WHAT THIS TASK INVOLVES:
Revise the rows from the line containing "You are a computer-use agent." down to the last row, swapping "rotate" for "scale" and keeping everything else the same. Leave the pictures out of your answer.

Text and item location entries
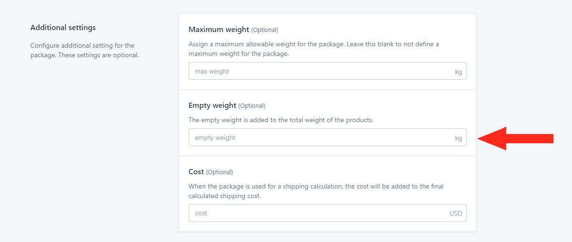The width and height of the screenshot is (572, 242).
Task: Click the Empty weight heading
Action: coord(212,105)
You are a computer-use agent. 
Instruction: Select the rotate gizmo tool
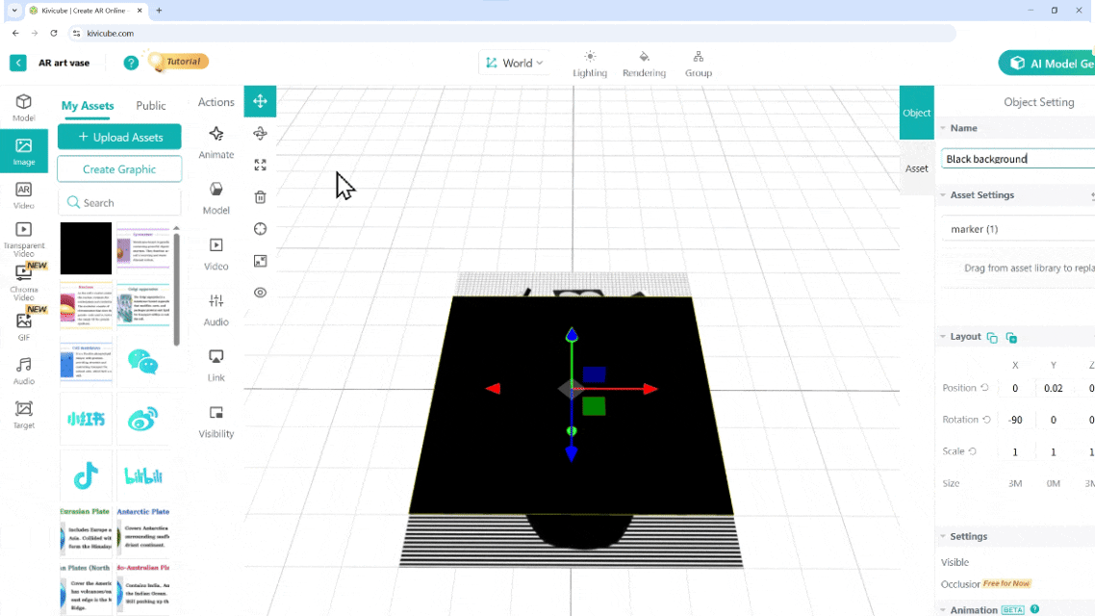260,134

SOLVED PROBLEM:
You are a computer-use agent. 
Instruction: Select the scale gizmo tool
260,134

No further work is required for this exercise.